First-party purchase data is the missing variable

Closing this gap requires verified first-party purchase data from wherever the customer actually shops. That data is the connective tissue between your brand's engagement infrastructure and the full reality of how your customers buy.

Without it, engagement strategies are built on a partial view. You optimize for the customers you can see, while the customers you can't see (often the most frequent buyers) receive no meaningful engagement at all.

This is the problem Subtotal was built to solve. Consumers connect their retail accounts through Subtotal Link, and your brand receives verified first-party purchase data from the retail channels where your customers shop. Not a DTC-only slice of the customer. The complete picture.

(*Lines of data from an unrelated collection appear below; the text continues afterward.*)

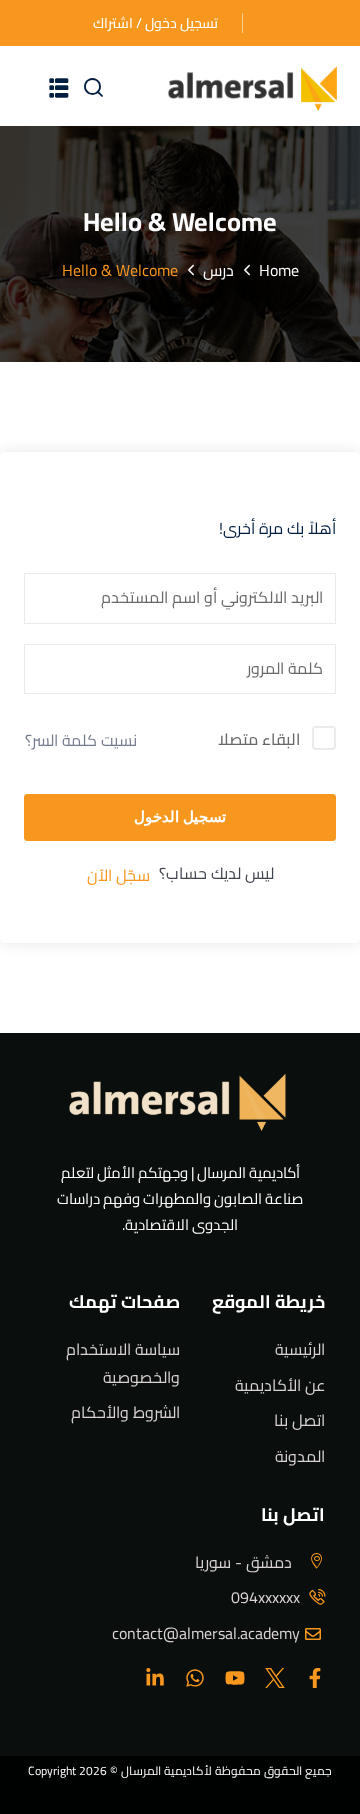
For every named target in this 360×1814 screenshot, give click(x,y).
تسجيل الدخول (180, 816)
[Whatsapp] (195, 1678)
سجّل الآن (118, 875)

That data flows directly into the systems you already rely on. Klaviyo, Braze, and Attentive integrations push retail purchase events into existing flows: replenishment reminders, cross-sell campaigns, welcome series, winback triggers, loyalty credits, all firing regardless of where the transaction happened.

The advantage of a unified customer view

Brands that close this gap don't just run cleaner programs. They show up the way customers already expect them to, consistently, regardless of channel.

Replenishment reminders fire on actual purchase cadence, not estimated averages. Winback campaigns target customers who are actually lapsed, not customers who simply bought at Target. The engagement that should have happened does happen, because the purchase that triggered it is finally visible.

The purchases are already happening. The customers are already loyal. The only thing missing is your brand's ability to see the full picture and respond to it.